A broad area, the higher hills could be said to generally split into three sections: those directly south of Peebles, those north of the Megget Reservoir and those southeast of Drumelzier. There is, however, a section of lower hills east of the B709 road as well as some isolated hills throughout. The highest point of the range is Broad Law, which is also the highest point in the historic county of Peeblesshire. The hills contain five Marilyns and thirteen Donalds, of which there is one Graham and one Corbett.
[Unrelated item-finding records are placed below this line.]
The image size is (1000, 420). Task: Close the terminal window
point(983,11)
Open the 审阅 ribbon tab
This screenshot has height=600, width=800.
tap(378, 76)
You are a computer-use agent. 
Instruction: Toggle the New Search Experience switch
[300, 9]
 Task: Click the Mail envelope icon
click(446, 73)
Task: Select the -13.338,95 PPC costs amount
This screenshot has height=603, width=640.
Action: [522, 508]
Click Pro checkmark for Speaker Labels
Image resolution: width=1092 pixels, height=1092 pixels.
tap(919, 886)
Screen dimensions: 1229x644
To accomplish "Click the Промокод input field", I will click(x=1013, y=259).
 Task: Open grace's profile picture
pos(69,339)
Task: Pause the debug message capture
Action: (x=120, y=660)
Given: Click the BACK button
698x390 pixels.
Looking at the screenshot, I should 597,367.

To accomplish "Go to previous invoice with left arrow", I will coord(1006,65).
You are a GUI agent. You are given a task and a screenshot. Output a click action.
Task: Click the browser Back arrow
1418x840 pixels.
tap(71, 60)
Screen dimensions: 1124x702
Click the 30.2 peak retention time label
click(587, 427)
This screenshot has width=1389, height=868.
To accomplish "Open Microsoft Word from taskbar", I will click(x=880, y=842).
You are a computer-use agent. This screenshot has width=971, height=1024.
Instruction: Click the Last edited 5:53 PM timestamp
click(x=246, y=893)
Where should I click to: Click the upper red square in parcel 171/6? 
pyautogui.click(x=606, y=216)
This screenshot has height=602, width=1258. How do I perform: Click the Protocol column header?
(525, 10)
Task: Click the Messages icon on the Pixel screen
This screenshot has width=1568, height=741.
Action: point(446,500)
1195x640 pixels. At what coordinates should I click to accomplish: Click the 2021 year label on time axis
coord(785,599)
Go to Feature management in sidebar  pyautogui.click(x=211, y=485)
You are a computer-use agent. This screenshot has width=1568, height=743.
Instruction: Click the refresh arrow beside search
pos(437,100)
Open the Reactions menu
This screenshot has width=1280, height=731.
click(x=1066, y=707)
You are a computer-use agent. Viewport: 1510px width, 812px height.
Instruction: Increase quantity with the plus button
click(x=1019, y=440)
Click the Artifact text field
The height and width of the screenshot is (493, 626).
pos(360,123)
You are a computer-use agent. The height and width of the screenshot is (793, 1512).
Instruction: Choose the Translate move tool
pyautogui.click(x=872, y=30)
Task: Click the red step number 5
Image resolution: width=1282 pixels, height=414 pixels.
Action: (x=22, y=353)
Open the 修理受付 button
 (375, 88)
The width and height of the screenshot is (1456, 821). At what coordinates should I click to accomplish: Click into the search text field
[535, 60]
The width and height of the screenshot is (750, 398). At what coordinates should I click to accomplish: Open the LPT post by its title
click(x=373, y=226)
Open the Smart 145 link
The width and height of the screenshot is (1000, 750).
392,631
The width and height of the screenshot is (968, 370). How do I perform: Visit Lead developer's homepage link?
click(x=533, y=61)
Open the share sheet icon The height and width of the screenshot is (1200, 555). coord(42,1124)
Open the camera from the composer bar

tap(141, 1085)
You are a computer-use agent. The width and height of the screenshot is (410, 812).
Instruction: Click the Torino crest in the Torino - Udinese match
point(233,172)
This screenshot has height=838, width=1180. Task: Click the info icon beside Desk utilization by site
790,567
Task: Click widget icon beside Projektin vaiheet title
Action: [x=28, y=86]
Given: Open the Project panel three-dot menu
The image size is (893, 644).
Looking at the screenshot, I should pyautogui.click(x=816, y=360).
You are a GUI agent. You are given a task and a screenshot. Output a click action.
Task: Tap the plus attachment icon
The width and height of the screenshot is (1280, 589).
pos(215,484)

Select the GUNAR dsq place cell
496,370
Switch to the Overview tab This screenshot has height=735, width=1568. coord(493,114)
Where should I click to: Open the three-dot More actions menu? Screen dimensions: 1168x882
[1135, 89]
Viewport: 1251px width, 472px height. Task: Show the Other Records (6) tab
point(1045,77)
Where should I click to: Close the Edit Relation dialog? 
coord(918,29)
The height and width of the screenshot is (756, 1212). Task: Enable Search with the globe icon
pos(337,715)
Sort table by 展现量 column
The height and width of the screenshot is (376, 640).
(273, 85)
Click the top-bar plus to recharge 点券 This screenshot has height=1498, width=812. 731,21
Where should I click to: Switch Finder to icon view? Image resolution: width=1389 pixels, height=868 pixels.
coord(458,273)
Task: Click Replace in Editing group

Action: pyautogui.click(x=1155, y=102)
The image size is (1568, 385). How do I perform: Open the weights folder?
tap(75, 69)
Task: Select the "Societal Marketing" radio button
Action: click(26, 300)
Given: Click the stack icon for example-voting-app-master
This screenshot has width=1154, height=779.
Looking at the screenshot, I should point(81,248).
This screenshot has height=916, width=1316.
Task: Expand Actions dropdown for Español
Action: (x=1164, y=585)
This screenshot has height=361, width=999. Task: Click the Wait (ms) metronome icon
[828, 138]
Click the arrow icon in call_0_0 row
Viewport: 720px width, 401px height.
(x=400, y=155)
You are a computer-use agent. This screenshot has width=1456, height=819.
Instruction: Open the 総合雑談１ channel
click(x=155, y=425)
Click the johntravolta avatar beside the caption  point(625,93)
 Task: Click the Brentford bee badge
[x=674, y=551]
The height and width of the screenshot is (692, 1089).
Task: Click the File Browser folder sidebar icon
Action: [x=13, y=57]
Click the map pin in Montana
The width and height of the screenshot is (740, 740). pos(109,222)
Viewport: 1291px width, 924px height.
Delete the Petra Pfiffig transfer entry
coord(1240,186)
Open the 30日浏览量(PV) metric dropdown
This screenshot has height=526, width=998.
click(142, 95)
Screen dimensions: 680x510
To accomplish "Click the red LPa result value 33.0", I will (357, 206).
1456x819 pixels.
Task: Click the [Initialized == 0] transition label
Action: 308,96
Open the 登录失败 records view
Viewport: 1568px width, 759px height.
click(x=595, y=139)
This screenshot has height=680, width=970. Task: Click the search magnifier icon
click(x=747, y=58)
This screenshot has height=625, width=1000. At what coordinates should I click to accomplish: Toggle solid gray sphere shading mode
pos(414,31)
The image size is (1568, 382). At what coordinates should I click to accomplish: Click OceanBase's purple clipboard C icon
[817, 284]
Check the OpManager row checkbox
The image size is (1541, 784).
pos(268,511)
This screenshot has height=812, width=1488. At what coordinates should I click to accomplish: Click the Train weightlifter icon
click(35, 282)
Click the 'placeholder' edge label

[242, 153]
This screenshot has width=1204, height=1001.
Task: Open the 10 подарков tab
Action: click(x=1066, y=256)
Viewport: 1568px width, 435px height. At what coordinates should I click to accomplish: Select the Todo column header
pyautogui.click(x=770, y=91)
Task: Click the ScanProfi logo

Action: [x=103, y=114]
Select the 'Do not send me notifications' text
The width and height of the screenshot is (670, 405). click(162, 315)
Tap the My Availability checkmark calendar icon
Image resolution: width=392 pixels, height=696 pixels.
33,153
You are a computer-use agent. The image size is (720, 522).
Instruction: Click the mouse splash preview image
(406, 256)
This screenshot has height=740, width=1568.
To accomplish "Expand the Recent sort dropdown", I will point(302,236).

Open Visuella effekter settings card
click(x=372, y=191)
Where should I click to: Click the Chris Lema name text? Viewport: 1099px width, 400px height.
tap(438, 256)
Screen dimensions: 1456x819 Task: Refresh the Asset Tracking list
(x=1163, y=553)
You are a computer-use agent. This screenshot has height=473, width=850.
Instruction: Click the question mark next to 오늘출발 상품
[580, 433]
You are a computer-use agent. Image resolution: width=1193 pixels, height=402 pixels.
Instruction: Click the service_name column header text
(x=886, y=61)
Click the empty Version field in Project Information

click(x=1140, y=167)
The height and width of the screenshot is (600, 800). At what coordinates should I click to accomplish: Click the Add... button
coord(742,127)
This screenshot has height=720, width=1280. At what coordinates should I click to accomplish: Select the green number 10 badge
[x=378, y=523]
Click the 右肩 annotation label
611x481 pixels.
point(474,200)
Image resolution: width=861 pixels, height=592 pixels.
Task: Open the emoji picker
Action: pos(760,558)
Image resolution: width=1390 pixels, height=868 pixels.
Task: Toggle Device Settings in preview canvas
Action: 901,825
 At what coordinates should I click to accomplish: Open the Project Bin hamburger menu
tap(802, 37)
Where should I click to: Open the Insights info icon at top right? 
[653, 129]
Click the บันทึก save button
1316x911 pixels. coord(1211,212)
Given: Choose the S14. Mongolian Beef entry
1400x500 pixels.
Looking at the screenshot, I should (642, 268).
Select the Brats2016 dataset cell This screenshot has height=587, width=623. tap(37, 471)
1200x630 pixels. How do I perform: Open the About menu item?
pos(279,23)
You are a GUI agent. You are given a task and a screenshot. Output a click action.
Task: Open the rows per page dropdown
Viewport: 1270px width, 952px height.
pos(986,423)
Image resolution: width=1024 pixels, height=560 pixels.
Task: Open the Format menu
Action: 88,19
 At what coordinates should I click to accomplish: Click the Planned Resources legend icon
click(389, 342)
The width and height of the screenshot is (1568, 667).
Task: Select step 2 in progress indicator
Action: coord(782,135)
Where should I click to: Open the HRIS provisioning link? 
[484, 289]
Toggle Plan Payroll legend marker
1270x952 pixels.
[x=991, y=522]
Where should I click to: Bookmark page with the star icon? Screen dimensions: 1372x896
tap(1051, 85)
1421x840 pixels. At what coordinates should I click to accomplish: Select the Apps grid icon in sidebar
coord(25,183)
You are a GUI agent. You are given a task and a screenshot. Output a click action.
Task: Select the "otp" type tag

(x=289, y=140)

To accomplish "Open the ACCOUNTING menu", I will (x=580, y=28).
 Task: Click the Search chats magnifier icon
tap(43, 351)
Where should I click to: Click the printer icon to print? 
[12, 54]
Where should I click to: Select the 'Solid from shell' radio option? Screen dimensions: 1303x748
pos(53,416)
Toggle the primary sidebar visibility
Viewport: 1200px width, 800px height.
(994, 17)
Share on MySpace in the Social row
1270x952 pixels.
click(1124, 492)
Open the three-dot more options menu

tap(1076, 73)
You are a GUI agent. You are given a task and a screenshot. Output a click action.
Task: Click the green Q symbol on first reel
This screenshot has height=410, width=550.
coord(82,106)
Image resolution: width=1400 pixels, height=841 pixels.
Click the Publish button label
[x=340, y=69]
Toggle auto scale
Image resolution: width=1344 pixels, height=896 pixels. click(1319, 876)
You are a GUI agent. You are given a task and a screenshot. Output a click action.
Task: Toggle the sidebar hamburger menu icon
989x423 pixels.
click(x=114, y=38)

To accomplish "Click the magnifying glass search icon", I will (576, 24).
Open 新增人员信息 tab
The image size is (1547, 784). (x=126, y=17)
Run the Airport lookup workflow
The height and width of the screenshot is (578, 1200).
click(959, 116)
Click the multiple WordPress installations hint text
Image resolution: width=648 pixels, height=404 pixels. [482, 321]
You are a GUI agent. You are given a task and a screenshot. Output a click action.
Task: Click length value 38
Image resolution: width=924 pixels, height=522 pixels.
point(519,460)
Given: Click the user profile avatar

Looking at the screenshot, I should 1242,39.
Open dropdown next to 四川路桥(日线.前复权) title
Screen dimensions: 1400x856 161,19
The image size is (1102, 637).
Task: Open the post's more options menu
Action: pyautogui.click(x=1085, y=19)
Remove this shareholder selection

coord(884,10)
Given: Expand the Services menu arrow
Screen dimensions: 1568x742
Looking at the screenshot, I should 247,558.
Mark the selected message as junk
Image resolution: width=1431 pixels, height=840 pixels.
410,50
In a roughly clockwise direction, the hills in the range over 2000 ft (excluding tops) are as follows:

| Summit | Height (m) | Listing |
|---|---|---|
| Stob Law | 676 | Tu,Sim, D,GT,DN |
| Glenrath Heights | 732 | Tu,Sim, D,GT,DN |
| Dun Rig | 744 | Ma,Hu,Tu,Sim, G, D,DN,Y |
| Birkscairn Hill | 661 | Tu,Sim, D,GT,DN |
| Black Law | 698 | Hu,Tu,Sim, D,GT,DN,Y |
| Greenside Law | 643 | Tu,Sim, D,GT,DN |
| Dollar Law | 817 | Tu,Sim, D,CT,DN |
| Cramalt Craig | 830 | Hu,Tu,Sim, D,sMa,CT,DN,Y,xC |
| Broad Law | 840 | Ma,Hu,Tu,Sim, C, D,CoH,CoU,CoA,DN,Y,P600,P500 |
| Talla Cleuch Head | 691 | Tu,Sim, D,GT,DN |
| Middle Hill | 717 | Tu,Sim, D,GT,DN |
| Drumelzier Law | 668 | Tu,Sim, D,sHu,GT,DN |
| Pykestone Hill | 737 | Hu,Tu,Sim, D,GT,DN,Y |

==Other information==

The Southern Upland Way passes through the eastern end of the range, coming close to the summit of Minch Moor; this is the second highest point of the route after the Lowther Hills.